Document ID: 115985
Updated: Mar 25, 2013
Contributed by Rama Darbha, Jay Johnston, and Andrew Ossipov, Cisco TAC Engineers.
This document describes the "overrun" error counter and how to investigate performance issues or packet loss problems on the network. An administrator might notice errors reported in the show interface command output on the Adaptive Security Appliance (ASA).
There are no specific requirements for this document.
This document is not restricted to specific software and hardware versions.
The information in this document was created from the devices in a specific lab environment. All of the devices used in this document started with a cleared (default) configuration. If your network is live, make sure that you understand the potential impact of any command.
Refer to Cisco Technical Tips Conventions for more information on document conventions.
The ASA interface error counter "overrun" tracks the number of times that a packet was received on the network interface, but there was no available space in the interface FIFO queue to store the packet. Thus, the packet was dropped. The value of this counter can be seen with the show interface command.

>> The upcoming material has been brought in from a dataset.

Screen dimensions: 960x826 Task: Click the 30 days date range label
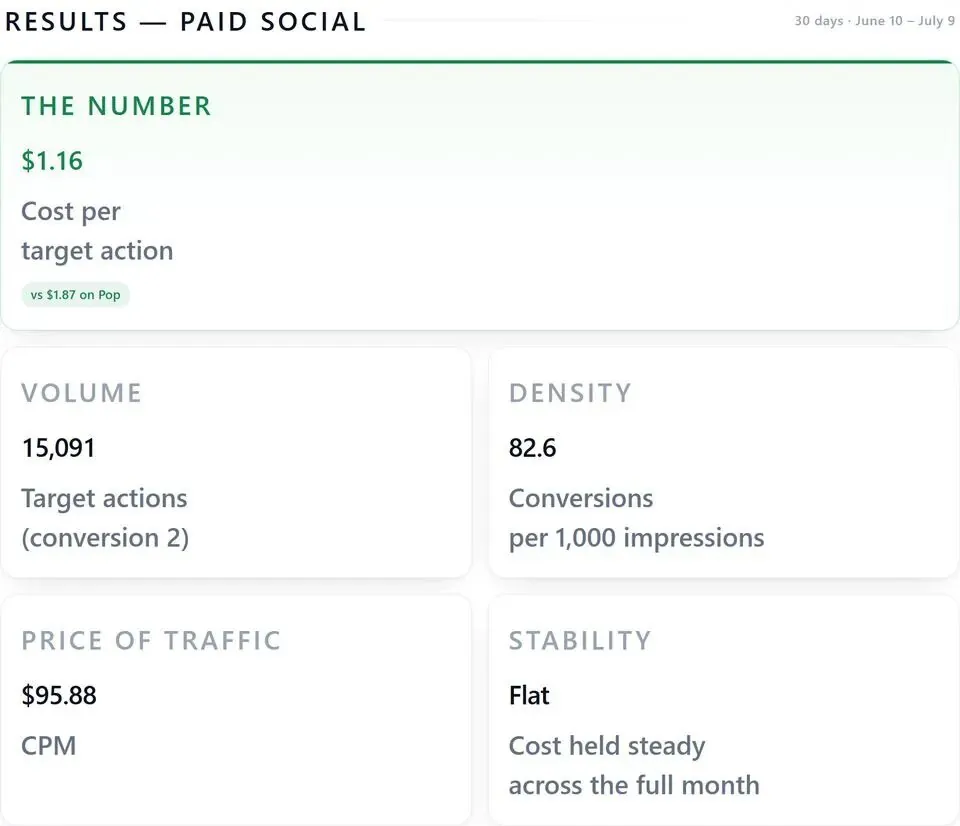click(874, 21)
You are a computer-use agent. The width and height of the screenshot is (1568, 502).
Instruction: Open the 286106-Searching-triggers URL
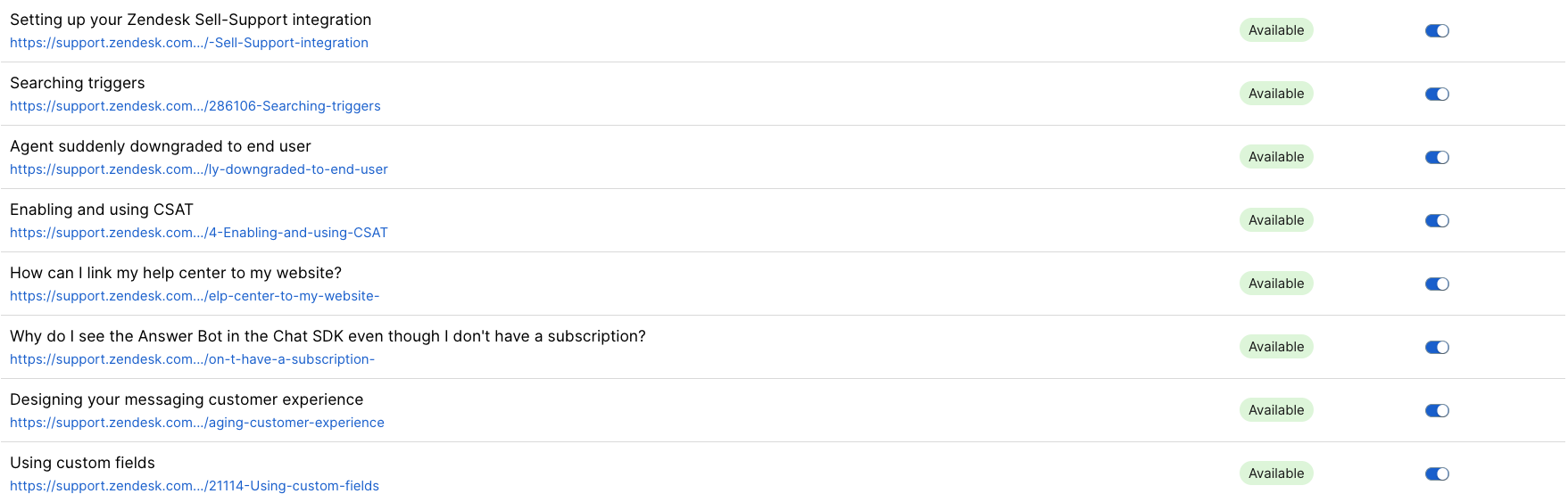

Example output that displays the problem:
ASA# show interface GigabitEthernet0/1 Interface GigabitEthernet0/1 "inside", is up, line protocol is up Hardware is i82546GB rev03, BW 1000 Mbps, DLY 10 usec Full-Duplex(Full-duplex), 1000 Mbps(1000 Mbps) Input flow control is unsupported, output flow control is off MAC address 0026.0b31.0c59, MTU 1500 IP address 10.0.0.113, subnet mask 255.255.0.0 580757 packets input, 86470156 bytes, 0 no buffer Received 3713 broadcasts, 0 runts, 0 giants 2881 input errors, 0 CRC, 0 frame, 2881 overrun, 0 ignored, 0 abort 0 pause input, 0 resume input 0 L2 decode drops 905828 packets output, 1131702216 bytes, 0 underruns 0 pause output, 0 resume output 0 output errors, 0 collisions, 0 interface resets 0 late collisions, 0 deferred 0 input reset drops, 0 output reset drops, 0 tx hangs input queue (blocks free curr/low): hardware (255/230) output queue (blocks free curr/low): hardware (255/202)
In the example above, 2881 overruns were observed on the interface since the ASA booted up, or since the command clear interface was entered to clear the counters manually.
Interface overrun errors are usually caused by a combination of these factors:
Software level - The ASA software does not pull the packets off of the interface FIFO queue fast enough. This causes the FIFO queue to fill up and new packets to be dropped.
Hardware level - The rate at which packets come into the interface is too fast, which causes the FIFO queue to fill before the ASA software can pull the packets off. Usually, a burst of packets causes the FIFOqueue to fill up to maximum capacity in a short amount of time.
The steps to troubleshoot and address this problem are:
Determine if the ASA experiences CPU hogs and if they contribute to the problem. Work to mitigate any long or frequent cpu hogs.
Understand the interface traffic rates and determine if the ASA is oversubscribed due to the traffic profile.
Determine if intermittent traffic bursts cause the problem. If so, implement flow control on the ASA interface and adjacent switchports.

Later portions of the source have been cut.